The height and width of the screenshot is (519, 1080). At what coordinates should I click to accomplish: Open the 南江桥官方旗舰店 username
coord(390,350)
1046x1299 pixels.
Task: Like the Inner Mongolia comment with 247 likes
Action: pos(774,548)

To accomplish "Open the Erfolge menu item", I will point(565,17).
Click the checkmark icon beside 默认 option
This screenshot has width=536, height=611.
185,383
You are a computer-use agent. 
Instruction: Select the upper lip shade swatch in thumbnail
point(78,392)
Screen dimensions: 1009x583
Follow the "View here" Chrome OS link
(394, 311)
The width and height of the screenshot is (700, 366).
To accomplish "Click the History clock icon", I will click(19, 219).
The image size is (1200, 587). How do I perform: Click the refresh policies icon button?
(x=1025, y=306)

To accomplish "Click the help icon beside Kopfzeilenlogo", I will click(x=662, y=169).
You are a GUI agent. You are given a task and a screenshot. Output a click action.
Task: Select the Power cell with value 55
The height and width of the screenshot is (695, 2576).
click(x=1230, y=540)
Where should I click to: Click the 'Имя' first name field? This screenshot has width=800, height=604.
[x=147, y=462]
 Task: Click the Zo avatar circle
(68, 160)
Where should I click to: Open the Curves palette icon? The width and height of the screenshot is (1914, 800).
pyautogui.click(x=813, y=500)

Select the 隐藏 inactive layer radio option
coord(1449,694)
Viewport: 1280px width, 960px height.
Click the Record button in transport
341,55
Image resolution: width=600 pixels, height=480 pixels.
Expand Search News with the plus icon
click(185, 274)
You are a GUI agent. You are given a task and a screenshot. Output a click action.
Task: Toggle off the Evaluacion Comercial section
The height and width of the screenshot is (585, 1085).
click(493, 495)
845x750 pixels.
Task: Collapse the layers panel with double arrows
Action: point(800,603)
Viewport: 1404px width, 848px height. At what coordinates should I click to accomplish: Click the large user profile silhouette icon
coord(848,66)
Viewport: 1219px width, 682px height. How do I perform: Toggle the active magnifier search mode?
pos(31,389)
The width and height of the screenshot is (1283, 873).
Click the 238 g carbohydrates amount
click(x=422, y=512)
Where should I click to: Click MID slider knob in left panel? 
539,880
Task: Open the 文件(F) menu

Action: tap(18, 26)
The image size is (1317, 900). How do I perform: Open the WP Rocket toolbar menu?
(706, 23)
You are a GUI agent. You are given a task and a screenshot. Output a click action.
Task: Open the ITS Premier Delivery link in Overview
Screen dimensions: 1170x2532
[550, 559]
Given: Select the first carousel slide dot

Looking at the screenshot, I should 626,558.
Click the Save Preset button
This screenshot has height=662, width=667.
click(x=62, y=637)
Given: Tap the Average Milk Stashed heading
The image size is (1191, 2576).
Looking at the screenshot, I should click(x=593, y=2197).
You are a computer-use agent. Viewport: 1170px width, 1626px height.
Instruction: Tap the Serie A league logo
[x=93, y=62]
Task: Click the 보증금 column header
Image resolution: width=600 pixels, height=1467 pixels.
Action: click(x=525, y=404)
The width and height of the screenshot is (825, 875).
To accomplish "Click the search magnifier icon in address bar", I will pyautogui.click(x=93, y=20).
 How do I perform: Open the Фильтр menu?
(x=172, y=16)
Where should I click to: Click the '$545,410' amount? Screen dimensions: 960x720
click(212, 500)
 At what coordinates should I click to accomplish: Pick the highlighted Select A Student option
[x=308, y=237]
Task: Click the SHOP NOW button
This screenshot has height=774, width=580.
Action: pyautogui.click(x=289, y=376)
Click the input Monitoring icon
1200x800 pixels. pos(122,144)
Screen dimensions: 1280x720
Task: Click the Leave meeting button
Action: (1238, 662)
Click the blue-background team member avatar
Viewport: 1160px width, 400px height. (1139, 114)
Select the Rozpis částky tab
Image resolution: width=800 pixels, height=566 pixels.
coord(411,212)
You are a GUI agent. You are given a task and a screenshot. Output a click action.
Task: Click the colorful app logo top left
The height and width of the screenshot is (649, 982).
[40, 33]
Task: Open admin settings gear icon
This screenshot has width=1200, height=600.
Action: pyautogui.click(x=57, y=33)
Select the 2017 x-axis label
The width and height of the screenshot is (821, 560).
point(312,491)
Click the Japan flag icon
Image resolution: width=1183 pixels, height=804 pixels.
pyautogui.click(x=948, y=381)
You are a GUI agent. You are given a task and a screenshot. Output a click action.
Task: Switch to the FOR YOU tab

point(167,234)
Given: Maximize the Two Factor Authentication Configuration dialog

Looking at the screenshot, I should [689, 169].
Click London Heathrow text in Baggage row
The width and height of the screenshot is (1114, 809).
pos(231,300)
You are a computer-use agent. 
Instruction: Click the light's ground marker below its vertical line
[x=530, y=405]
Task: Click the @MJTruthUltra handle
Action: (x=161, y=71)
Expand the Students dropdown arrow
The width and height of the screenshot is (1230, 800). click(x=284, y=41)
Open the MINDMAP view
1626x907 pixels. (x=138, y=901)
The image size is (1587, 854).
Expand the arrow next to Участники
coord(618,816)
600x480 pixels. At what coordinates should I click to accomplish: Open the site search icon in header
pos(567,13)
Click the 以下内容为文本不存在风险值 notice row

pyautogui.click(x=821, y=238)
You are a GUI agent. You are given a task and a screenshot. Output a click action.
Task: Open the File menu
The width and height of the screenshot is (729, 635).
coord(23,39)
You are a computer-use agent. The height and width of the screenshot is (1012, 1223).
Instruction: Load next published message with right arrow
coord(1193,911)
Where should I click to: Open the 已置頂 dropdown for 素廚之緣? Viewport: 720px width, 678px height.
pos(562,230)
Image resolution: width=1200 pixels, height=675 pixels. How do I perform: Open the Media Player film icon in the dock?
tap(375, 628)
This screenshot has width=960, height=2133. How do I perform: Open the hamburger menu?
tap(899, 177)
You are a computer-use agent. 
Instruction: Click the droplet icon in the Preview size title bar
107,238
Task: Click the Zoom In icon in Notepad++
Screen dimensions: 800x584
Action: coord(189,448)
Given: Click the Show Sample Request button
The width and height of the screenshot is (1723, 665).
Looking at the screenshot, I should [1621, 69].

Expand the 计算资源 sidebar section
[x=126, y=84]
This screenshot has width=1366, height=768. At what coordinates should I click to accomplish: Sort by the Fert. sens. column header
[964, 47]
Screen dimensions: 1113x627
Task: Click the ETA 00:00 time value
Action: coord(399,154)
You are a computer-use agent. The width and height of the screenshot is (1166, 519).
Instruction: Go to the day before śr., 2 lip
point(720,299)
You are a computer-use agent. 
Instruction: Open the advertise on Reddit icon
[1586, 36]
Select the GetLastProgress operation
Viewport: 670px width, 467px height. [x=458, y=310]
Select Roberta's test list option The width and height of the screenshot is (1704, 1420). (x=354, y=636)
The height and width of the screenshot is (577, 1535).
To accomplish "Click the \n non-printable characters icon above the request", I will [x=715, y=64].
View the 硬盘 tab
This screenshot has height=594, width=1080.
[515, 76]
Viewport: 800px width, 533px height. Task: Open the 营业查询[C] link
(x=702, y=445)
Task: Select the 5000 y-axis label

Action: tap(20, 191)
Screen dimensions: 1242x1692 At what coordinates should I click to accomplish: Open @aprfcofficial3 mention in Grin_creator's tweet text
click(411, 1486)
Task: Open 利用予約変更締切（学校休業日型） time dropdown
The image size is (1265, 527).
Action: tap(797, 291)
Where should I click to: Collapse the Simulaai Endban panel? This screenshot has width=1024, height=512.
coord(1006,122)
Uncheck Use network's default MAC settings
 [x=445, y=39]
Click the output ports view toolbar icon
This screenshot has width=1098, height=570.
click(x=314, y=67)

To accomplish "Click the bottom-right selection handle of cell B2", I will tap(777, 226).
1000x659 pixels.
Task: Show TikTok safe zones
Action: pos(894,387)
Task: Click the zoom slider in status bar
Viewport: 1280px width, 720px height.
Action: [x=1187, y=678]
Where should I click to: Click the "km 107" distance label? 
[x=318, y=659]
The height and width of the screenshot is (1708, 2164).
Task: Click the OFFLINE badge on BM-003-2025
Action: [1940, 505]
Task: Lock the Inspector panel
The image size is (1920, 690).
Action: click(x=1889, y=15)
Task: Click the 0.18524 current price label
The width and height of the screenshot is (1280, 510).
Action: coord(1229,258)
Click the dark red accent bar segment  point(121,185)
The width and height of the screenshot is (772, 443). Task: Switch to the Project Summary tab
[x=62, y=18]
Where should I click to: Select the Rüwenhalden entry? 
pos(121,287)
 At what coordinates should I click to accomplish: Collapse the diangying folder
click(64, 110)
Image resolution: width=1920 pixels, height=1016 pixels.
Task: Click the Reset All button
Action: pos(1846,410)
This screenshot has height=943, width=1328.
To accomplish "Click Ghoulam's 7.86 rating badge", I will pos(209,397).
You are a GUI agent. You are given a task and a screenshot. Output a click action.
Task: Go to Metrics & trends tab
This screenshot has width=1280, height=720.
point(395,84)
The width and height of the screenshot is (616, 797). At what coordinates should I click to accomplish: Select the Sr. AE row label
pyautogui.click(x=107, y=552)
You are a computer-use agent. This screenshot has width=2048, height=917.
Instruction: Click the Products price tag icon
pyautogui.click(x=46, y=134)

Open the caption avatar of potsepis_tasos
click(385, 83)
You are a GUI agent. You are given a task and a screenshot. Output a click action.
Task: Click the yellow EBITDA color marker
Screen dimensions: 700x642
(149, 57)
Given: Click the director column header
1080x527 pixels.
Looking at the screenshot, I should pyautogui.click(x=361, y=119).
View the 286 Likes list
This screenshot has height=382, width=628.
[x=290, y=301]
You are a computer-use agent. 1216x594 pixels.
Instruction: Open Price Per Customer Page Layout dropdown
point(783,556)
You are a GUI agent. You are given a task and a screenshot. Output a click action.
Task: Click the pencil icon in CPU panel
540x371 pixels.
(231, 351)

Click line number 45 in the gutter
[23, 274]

____

Required action:
Go through the data and show every line where "list" occurs.

Output of the task:
Select Roberta's test list option The width and height of the screenshot is (1704, 1420). (x=354, y=636)
View the 286 Likes list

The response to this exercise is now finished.